Nessa perspectiva, o dano moral não está necessariamente vinculado a alguma reação psíquica da vítima. Pode haver ofensa à dignidade da pessoa humana sem dor, vexame, sofrimento, assim como pode haver dor, vexame e sofrimento sem violação à dignidade. Dor, vexame, sofrimento e humilhação podem ser consequências, não causas.

[...]

Os direitos da personalidade, entretanto, englobam outros aspectos da pessoa humana que não estão diretamente vinculados à sua dignidade. Nessa categoria incluem-se também os chamados novos direitos da personalidade: a imagem, o bom nome, a reputação, sentimentos, relações afetivas, aspirações, hábitos, gostos, convicções políticas, religiosas, filosóficas, direitos autorais. Em suma, os direitos da personalidade podem ser realizados em diferentes dimensões e também podem ser violados em diferentes níveis.
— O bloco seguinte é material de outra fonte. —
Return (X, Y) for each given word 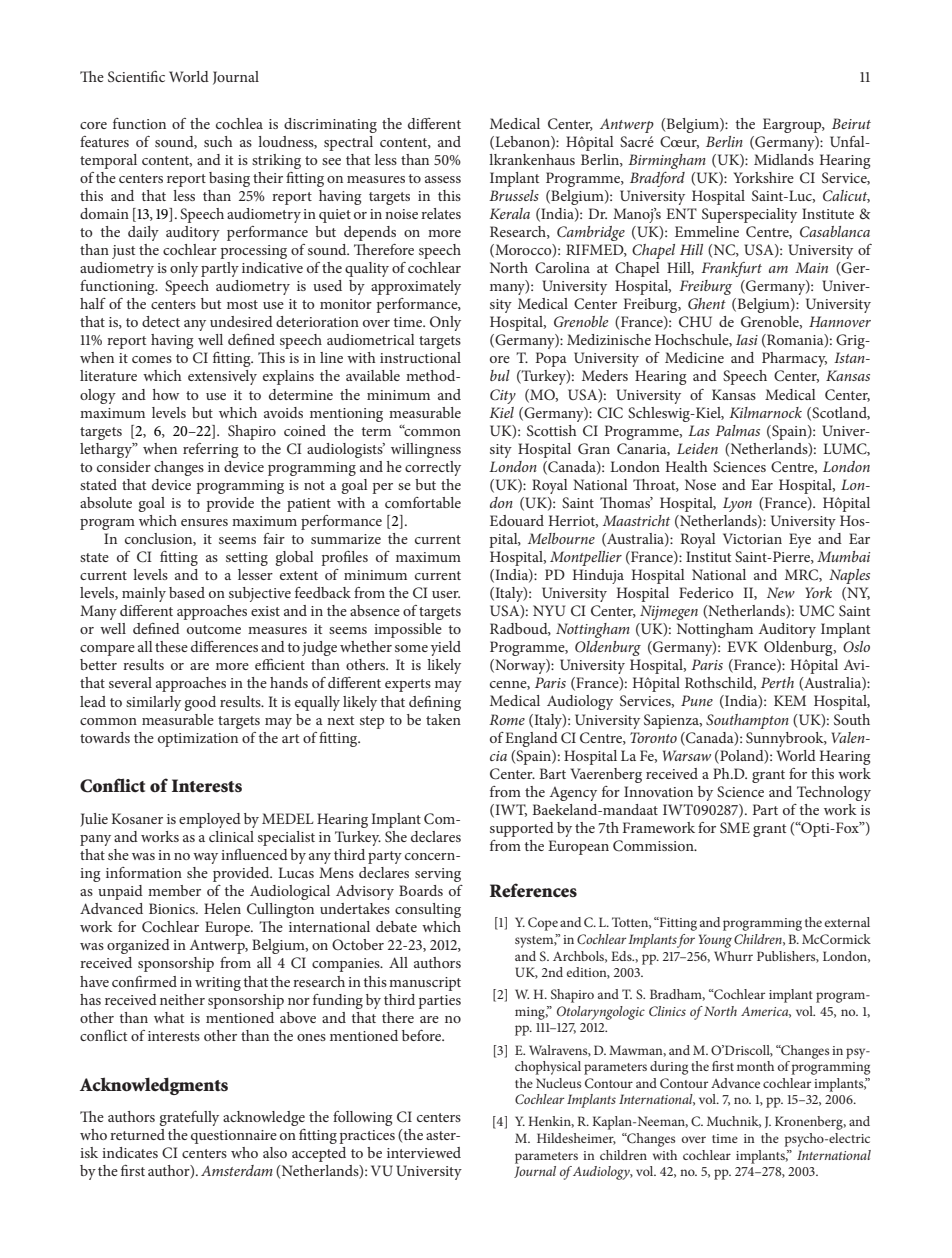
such (218, 141)
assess (443, 179)
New (781, 592)
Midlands (784, 159)
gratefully (189, 1118)
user (446, 594)
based (187, 592)
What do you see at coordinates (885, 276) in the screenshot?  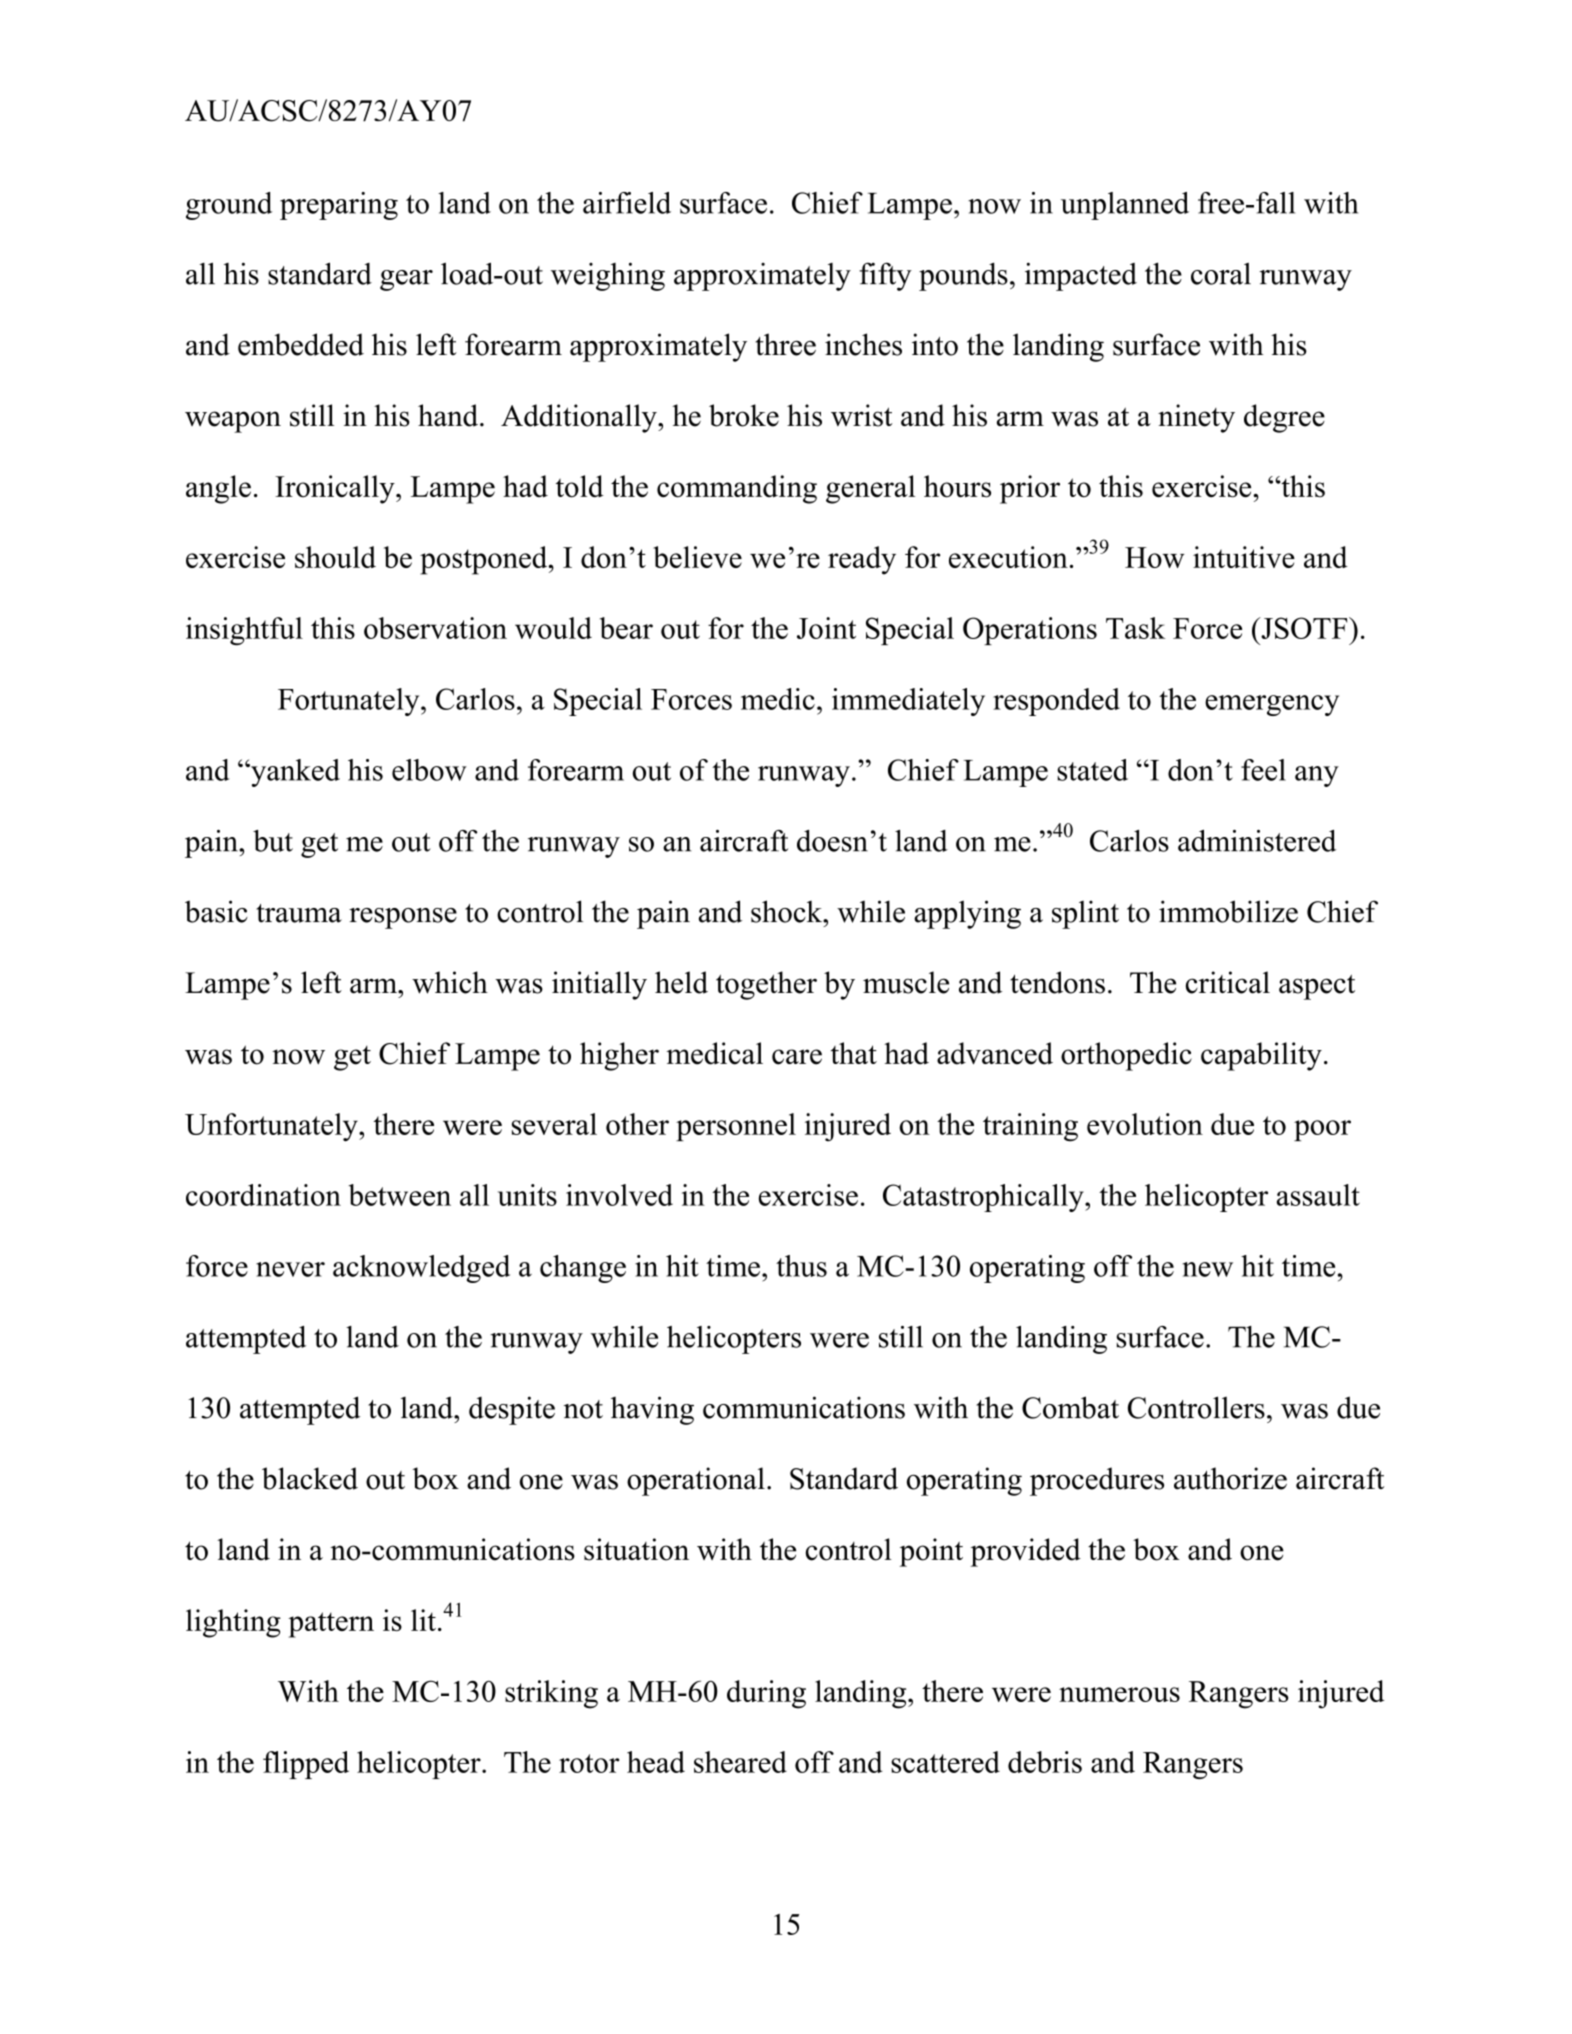 I see `fifty` at bounding box center [885, 276].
Resulta daí que o dano moral, em sentido amplo, envolve esses diversos graus de violação dos direitos da personalidade, abrange todas as ofensas à pessoa, considerada esta em suas dimensões individual e social, ainda que sua dignidade não seja arranhada." (obra citada, p. 101-102).

Em síntese merecedora de destaque, afirma Maria Celina Bodin de Moraes, de forma categórica:

Recentemente, afirmou-se que o ‘dano moral, à luz da Constituição vigente, nada mais é do que violação do direito à dignidade’. Se não se está de acordo, todavia, com a criação de um ‘direito subjetivo à dignidade’, com foi sugerido, é efetivamente o princípio da dignidade humana, princípio fundante do nosso Estado Democrático de Direito, que institui e encima, como foi visto, a cláusula de tutela da personalidade humana, segundo a qual as situações jurídicas subjetivas não-patrimoniais merecem proteção especial no ordenamento nacional, seja através de prevenção, seja mediante reparação, a mais ampla possível, dos danos a elas causados. A reparação do dano moral transforma-se, então, na contrapartida do princípio da dignidade humana: é o reverso da medalha." (Danos à pessoa humana: uma leitura civil-constitucional dos danos morais. Rio de Janeiro: Renovar, 2003. p. 131-132).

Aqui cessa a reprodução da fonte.